SIR IAN BLAIR: We do believe that this may represent -- may represent -- a significant breakthrough in the sense that there is, obviously, forensic material at these scenes which may be very helpful to us. So I feel very positive about some of these developments.
JULIAN RUSH: Combing the scenes for clues will take days. They can't start until they've been made safe, but already the lines of inquiry are clear. Was this a copycat attack or was it done by people linked to the bombs of two weeks ago, or by a separate cell?
One thing that makes a difference, though, is bombers are still alive, and forensic clues will almost certainly lead to them.
MAN: It started to smell like rubber or wire, and it got a bit worse, and then suddenly people were starting screaming and shouting and running.
JULIAN RUSH: Eyewitnesses will be a key part of the investigations -- not just those who may have seen the bombers, but what they heard or saw or smelled can be clues for forensic teams. So police were quickly on scene, appealing for witnesses.
Forensic science provided the breakthrough after the Madrid bombings. A partial fingerprint on a mobile phone SIM card led to at least some members of the cell who carried out the attack.

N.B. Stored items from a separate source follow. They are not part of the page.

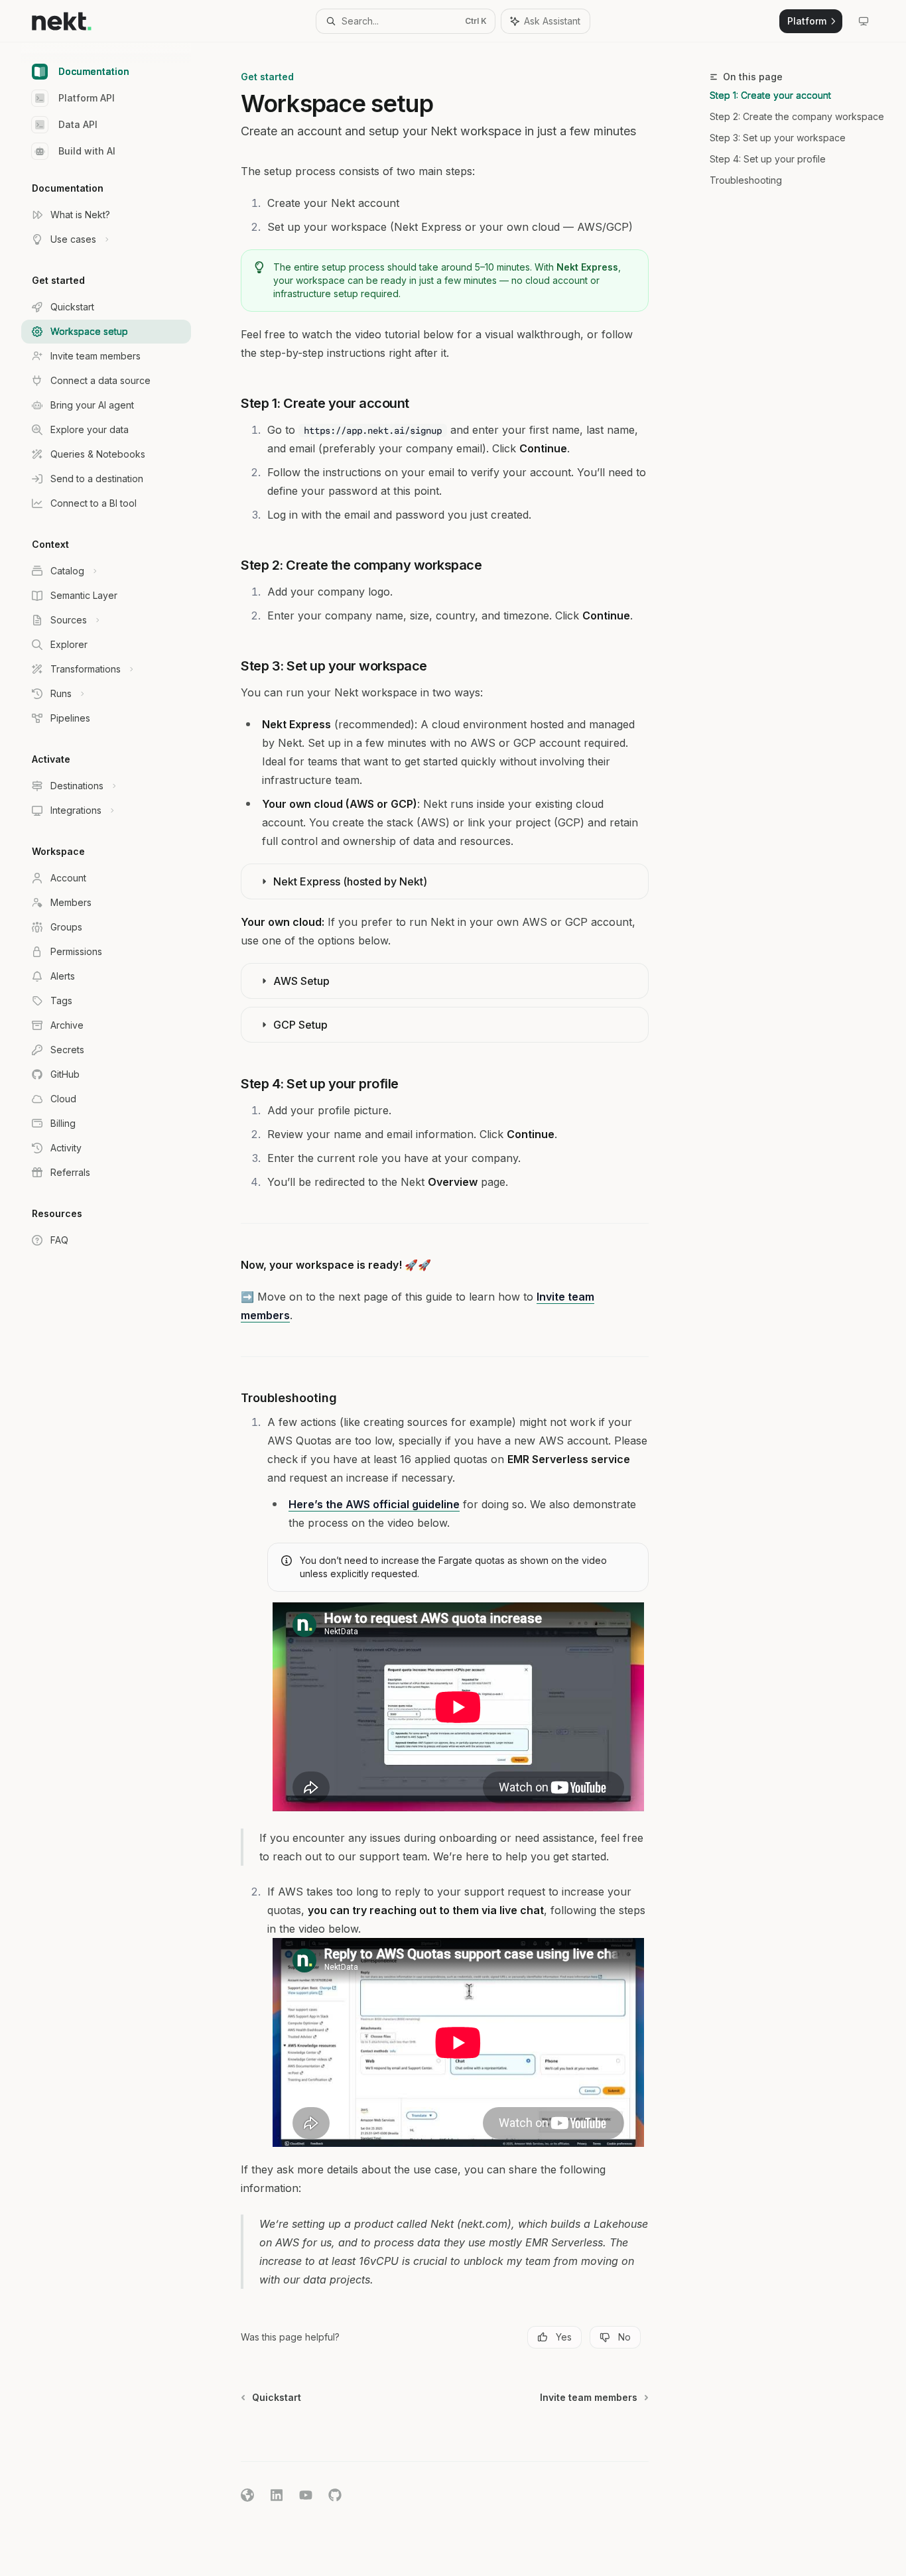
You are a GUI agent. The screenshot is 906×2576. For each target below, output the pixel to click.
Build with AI (86, 151)
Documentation (93, 71)
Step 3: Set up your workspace (778, 137)
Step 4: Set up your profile (768, 158)
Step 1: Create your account (770, 95)
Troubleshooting (746, 180)
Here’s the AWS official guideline (374, 1504)
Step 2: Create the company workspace (797, 116)
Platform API (86, 97)
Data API (77, 124)
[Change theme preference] (863, 21)
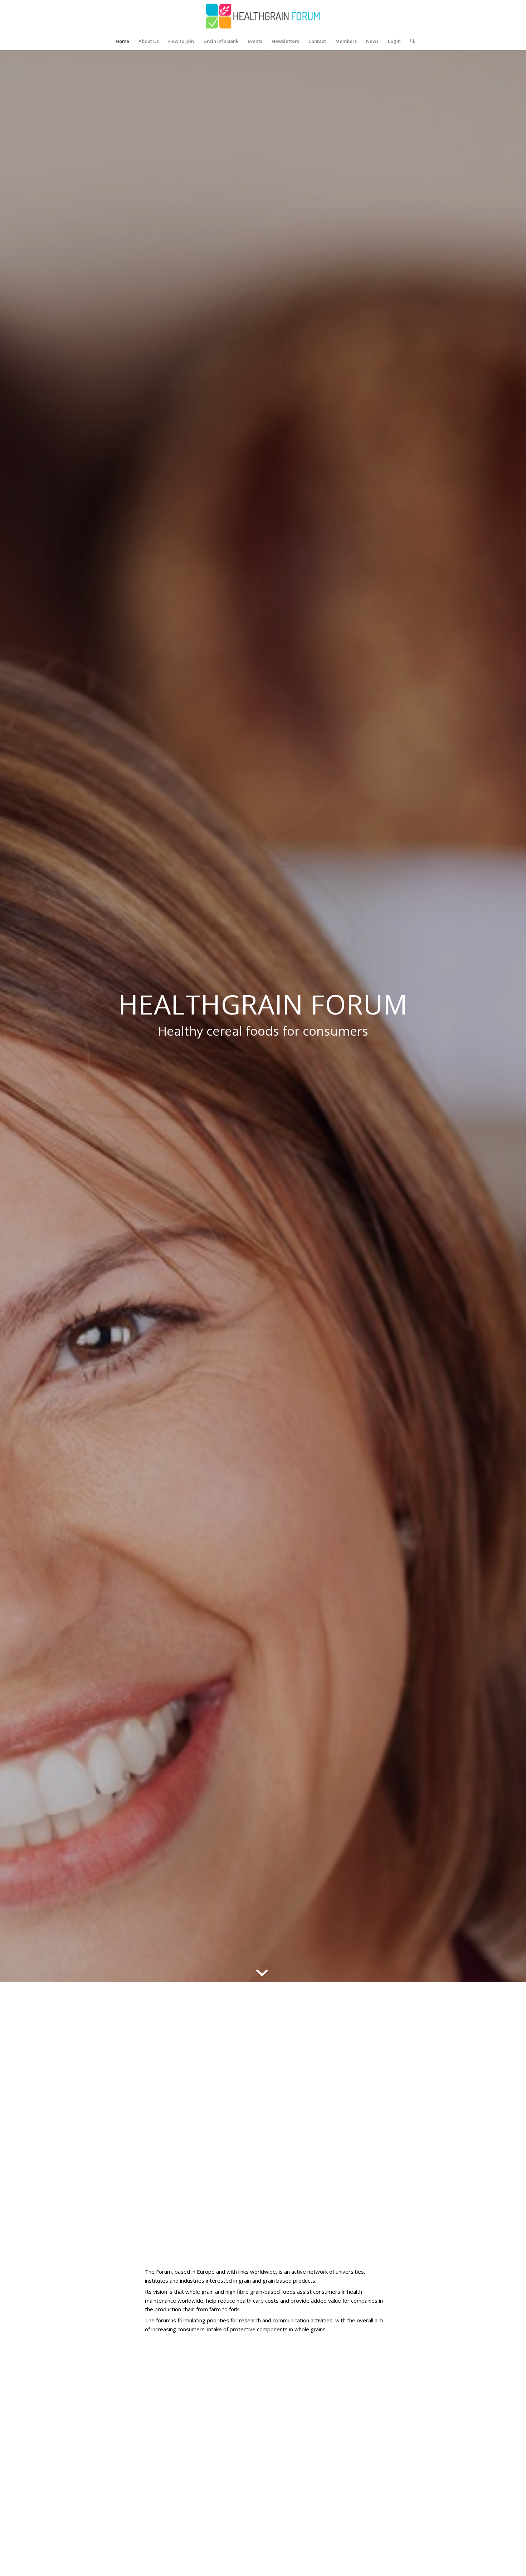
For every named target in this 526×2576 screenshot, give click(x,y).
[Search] (410, 41)
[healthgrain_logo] (263, 16)
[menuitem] (122, 41)
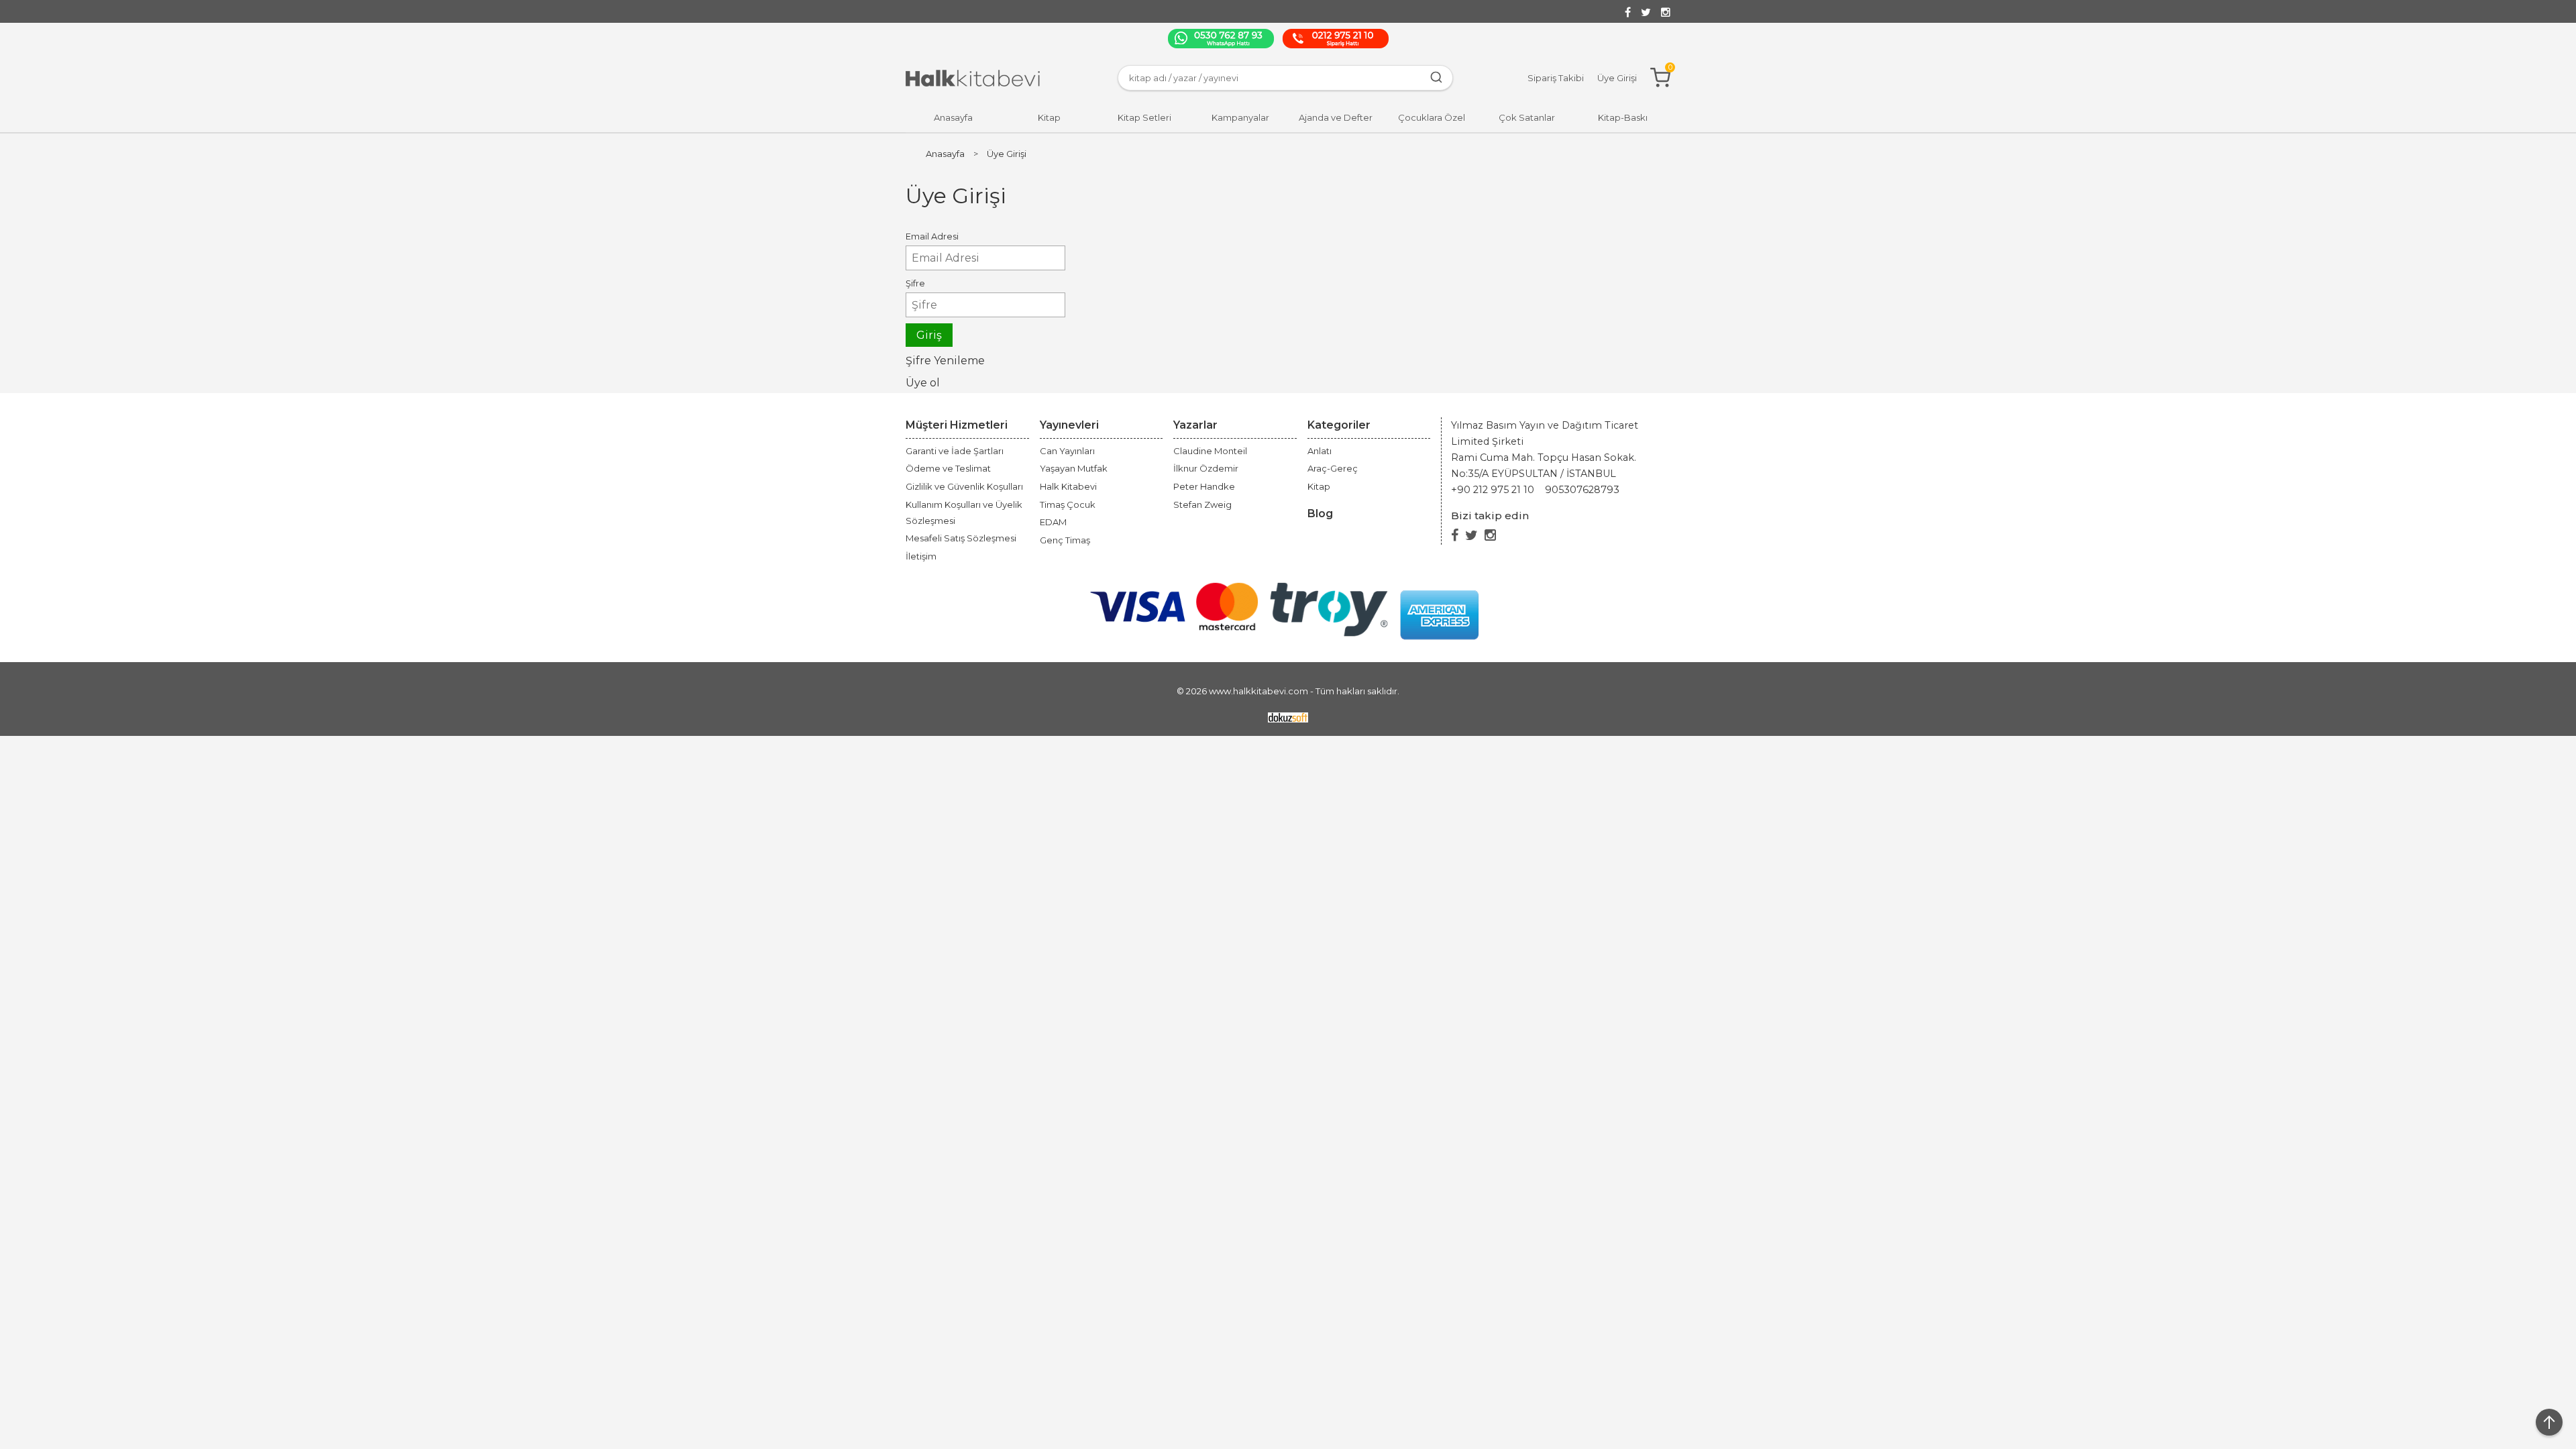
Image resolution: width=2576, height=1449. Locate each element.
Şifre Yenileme (945, 360)
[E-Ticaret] (1288, 716)
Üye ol (923, 382)
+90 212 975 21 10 (1492, 490)
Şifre (915, 283)
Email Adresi (932, 236)
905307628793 (1582, 490)
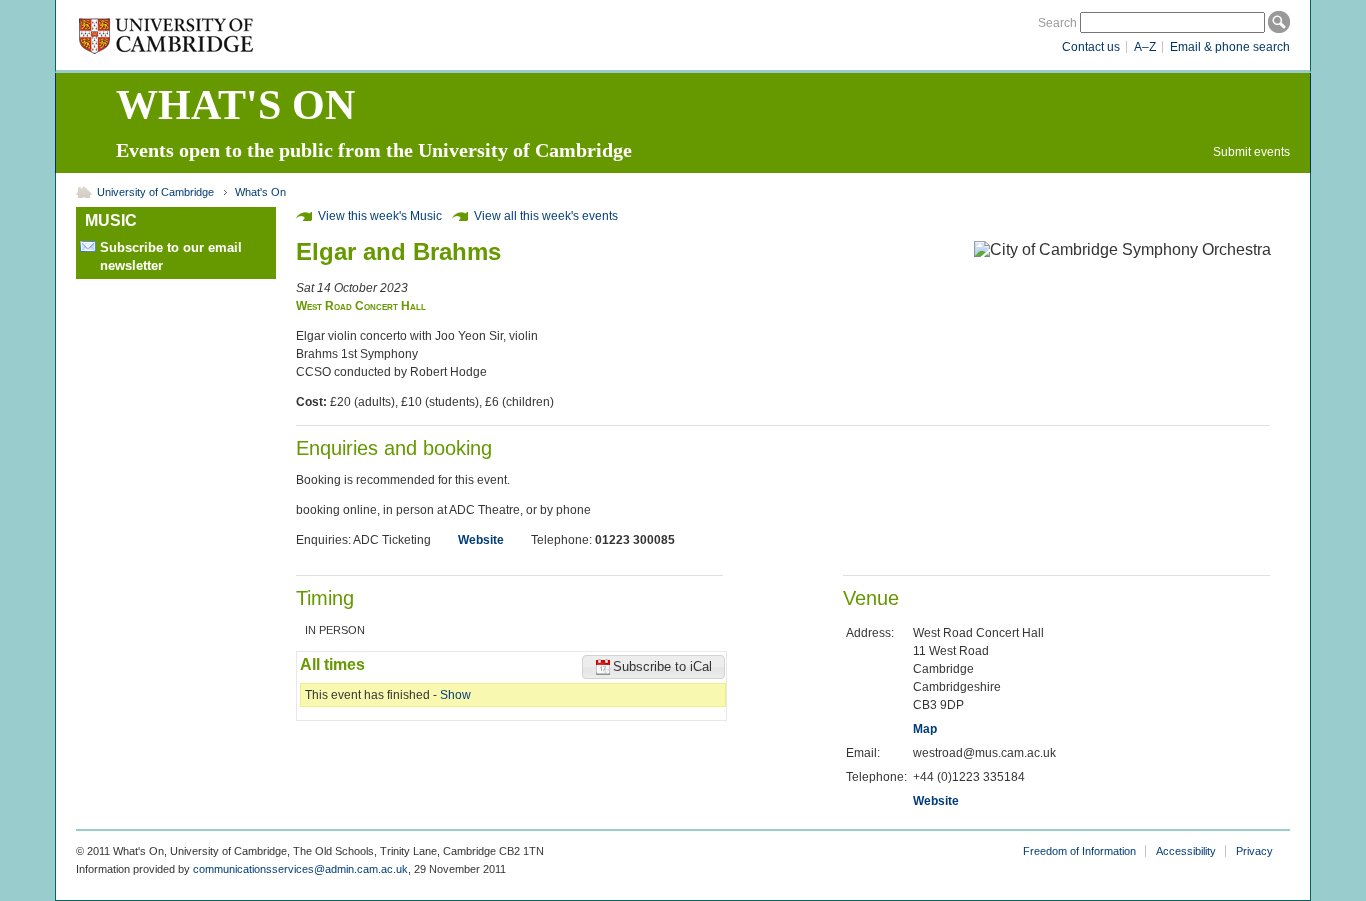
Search (1057, 23)
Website (481, 540)
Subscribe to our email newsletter (171, 256)
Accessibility (1186, 851)
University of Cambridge (155, 192)
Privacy (1254, 851)
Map (925, 729)
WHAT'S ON (235, 105)
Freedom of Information (1079, 851)
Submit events (1251, 152)
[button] (653, 667)
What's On (260, 192)
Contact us (1091, 47)
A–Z (1145, 47)
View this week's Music (380, 216)
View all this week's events (546, 216)
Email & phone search (1230, 47)
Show (455, 695)
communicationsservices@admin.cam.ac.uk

The key question in London today: Were these attacks linked to the ones of two weeks ago? Forensic clues will come from traditional sources, fingerprints and fibers on the rucksacks and hold-alls and their contents. But DNA can now be taken from the tiniest of samples. Just holding the handle of a bag leaves enough sweat to be useful.
And then there's the bombs themselves. What type of explosive, commercial or homemade? Police will be looking to see if it's the same as the explosive material found at the car at Luton Station a fortnight ago, or if it matches up with the bath of liquid and solid that's still causing concern in the house in Leeds that's been dubbed "the bomb factory."
And even though much was destroyed in the blast two weeks ago, fragments would have survived, chemical traces of explosive, wire fragments in timers. If any match to today's crime scenes, police will know they're dealing with the same group.
Today's attacks bear uncanny similarities, too. It was three tubes and a bus. The three tube lines hit today all go through King's Cross. They were nearly simultaneous. Rucksacks were used last time, and eyewitnesses speak of the same today. But there were crucial differences, too. Sorting out what matters and what doesn't is the task ahead.